◆ Exercise instructions: Copy the rows below word for word, from the first one up to and including the line that contains "I want to click on expiration-row: Exp".

◆ Stored records:
□ □ □ □ □ □ □

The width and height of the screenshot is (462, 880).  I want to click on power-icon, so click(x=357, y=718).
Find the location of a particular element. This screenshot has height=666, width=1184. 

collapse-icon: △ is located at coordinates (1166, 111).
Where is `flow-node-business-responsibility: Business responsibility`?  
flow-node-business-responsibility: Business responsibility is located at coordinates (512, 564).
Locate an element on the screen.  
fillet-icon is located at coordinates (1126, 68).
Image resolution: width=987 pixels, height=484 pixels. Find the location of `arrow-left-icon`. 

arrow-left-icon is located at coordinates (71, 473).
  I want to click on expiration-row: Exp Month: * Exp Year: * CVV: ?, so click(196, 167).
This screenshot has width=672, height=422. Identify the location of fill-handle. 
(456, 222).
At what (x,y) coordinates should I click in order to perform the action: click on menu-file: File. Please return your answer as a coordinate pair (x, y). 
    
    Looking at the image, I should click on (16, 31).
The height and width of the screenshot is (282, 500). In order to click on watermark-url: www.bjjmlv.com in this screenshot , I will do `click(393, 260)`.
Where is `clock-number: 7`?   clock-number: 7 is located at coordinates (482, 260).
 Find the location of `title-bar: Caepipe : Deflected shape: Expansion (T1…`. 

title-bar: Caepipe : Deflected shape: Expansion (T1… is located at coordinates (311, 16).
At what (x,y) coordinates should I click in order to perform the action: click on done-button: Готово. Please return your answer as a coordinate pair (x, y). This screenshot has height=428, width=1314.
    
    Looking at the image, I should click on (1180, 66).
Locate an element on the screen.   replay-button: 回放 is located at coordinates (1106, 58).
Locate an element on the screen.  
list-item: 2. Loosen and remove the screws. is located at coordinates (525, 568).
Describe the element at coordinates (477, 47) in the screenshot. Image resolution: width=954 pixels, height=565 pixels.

□ □ □ □ □ □ □

◆ Reply:
The width and height of the screenshot is (462, 880).  I want to click on power-icon, so click(x=357, y=718).
Find the location of a particular element. This screenshot has height=666, width=1184. 

collapse-icon: △ is located at coordinates (1166, 111).
Where is `flow-node-business-responsibility: Business responsibility`?  
flow-node-business-responsibility: Business responsibility is located at coordinates (512, 564).
Locate an element on the screen.  
fillet-icon is located at coordinates (1126, 68).
Image resolution: width=987 pixels, height=484 pixels. Find the location of `arrow-left-icon`. 

arrow-left-icon is located at coordinates (71, 473).
  I want to click on expiration-row: Exp Month: * Exp Year: * CVV: ?, so click(196, 167).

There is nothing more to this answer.